Reproduce exactly the span of lines that opens with the line containing "Task: Click the back arrow icon" and closes with the last line of the entries below.

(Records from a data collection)
::::::::::
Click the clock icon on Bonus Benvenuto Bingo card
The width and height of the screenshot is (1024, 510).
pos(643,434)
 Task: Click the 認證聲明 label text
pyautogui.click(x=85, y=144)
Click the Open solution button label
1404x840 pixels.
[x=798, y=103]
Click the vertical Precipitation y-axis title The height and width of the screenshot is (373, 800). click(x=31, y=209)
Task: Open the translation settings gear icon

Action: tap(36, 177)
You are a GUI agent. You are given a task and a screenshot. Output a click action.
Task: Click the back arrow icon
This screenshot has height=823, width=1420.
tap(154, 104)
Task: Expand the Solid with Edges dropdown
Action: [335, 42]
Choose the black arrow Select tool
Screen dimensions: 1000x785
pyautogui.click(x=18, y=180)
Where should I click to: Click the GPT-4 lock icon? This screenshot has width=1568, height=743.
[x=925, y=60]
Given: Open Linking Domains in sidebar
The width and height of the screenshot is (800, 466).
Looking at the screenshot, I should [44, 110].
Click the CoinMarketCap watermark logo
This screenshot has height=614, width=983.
::::::::::
**Your solution**:
Task: Click the back arrow icon
This screenshot has height=823, width=1420.
tap(154, 104)
Task: Expand the Solid with Edges dropdown
Action: [335, 42]
Choose the black arrow Select tool
Screen dimensions: 1000x785
pyautogui.click(x=18, y=180)
Where should I click to: Click the GPT-4 lock icon? This screenshot has width=1568, height=743.
[x=925, y=60]
Given: Open Linking Domains in sidebar
The width and height of the screenshot is (800, 466).
Looking at the screenshot, I should [44, 110].
Click the CoinMarketCap watermark logo
This screenshot has height=614, width=983.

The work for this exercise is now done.